It’s Official: No More Crispr Babies—for Now
Last week in London, a small group of protestors braved it out in the rain in front of the Francis Crick Institute, where the Third International Summit on Human Genome Editing was taking place. The sparse congregation, from the group Stop Designer Babies, brandished signs urging “Never Again to Eugenics” and “NO HGM”(no human genetic modification). The group campaigns against what it sees as the scientific community’s lurch towards using gene editing for biological enhancement—to tweak genomes to give, say, higher intelligence or blue eyes. If this came to pass, it would be a slippery slope towards eugenics, the group argues.
Three days later, at the close of the summit, it seems the group’s wishes may have been partially granted—at least for the time being.
After several days of experts chewing on the scientific, ethical, and governance issues associated with human genome editing, the summit’s organizing committee put out its closing statement. Heritable human genome editing—editing embryos that are then implanted to establish a pregnancy, which can pass on their edited DNA—“remains unacceptable at this time,” the committee concluded. “Public discussions and policy debates continue and are important for resolving whether this technology should be used.”
The use of the word “whether” in that last sentence was carefully selected and carries a lot of weight, says Françoise Baylis, a bioethicist who was on the organizing committee. Crucially, the word isn’t “how”—“that, I think, is a clear signal to say the debate’s open,” she says.

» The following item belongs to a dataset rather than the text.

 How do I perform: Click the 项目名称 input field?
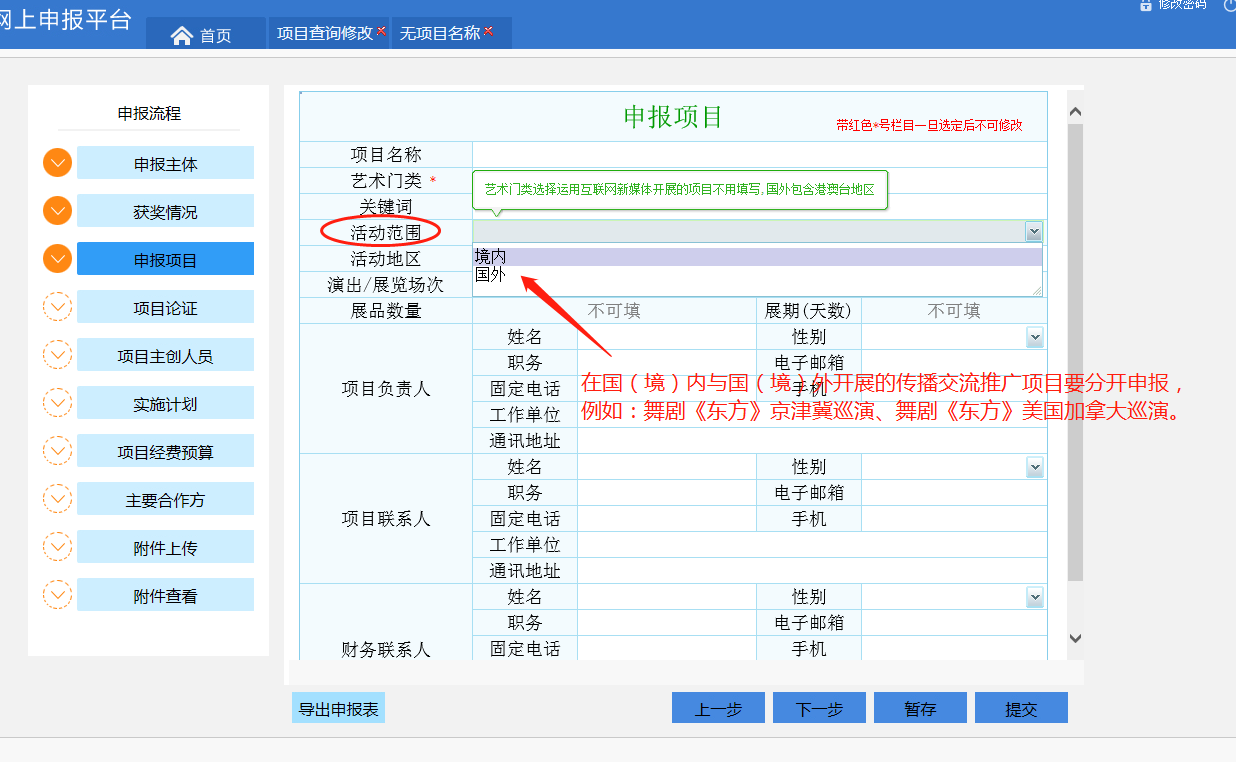click(758, 155)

This marks a shift in attitude since the close of the last summit, in 2018, during which Chinese scientist He Jiankui dropped a bombshell: He revealed that he had previously used Crispr to edit human embryos, resulting in the birth of three Crispr-edited babies—much to the horror of the summit’s attendees and the rest of the world. In its closing statement, the committee condemned He Jiankui’s premature actions, but at the same time it signaled a yellow rather than red light on germline genome editing—meaning, proceed with caution. It recommended setting up a “translational pathway” that could bring the approach to clinical trials in a rigorous, responsible way.
In the intervening half a decade or so, research has confirmed that germline genome editing is still way too risky—and that’s before even beginning to grapple with the massive ethical concerns and societal ramifications. And these concerns were only compounded at this year’s summit.

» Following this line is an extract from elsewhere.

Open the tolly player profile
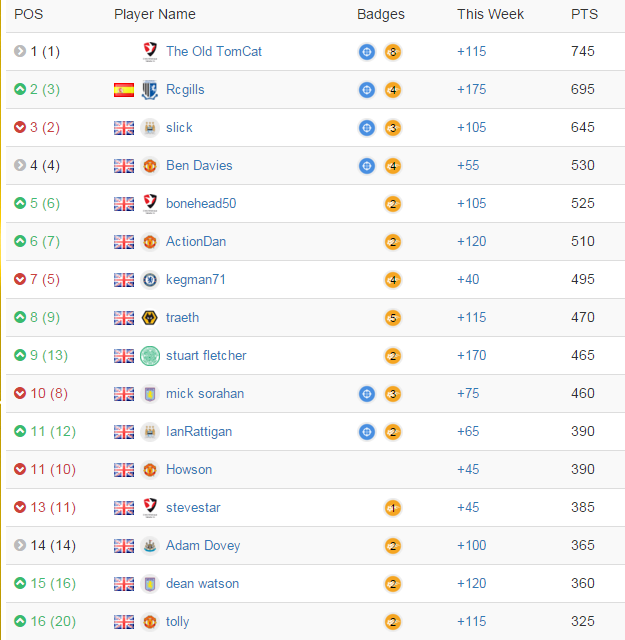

These include, for example, mosaicism, where genome editing results in some cells getting different edits to others. At the summit, Shoukhrat Mitalipov, a biologist at Oregon Health and Science University, presented findings from his lab that showed that germline genome editing had resulted in unintended—and potentially dangerous—tweaks to the genomes of embryos, which standard DNA-reading tests used to screen embryos before implantation might not pick up. Another scientist, Dagan Wells, a reproductive biologist at the University of Oxford, presented research that looked at how embryos repair breaks in their DNA after having been edited. His work found that about two-fifths of the embryos failed to repair the broken DNA. A child that grows from such an embryo could suffer health problems.
The message was loud and clear: Scientists don’t yet know how to safely edit embryos.

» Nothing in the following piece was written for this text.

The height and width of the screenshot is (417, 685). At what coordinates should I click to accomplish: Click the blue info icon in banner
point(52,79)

To Katie Hasson, associate director of the Center for Genetics and Society, a California nonprofit that advocates for a broad prohibition of heritable genome editing, those few lines in the committee’s closing statement were the most important thing to come out of the summit. “I think this is an important step back from the brink.”
But figuring out “whether” heritable germline editing will ever be acceptable requires a lot more work. “That conversation about whether we should do it or not needs to be much broader than what we saw at the summit,” says Hasson. The world needs to reach broad societal consensus on this question, Baylis says. She worries that that work won’t happen. Up until now, these summits have led the discussion on where the field goes, but it’s still up in the air whether a fourth summit will ever take place. “I think we haven’t yet had the tough conversations that we still need to have,” says Baylis.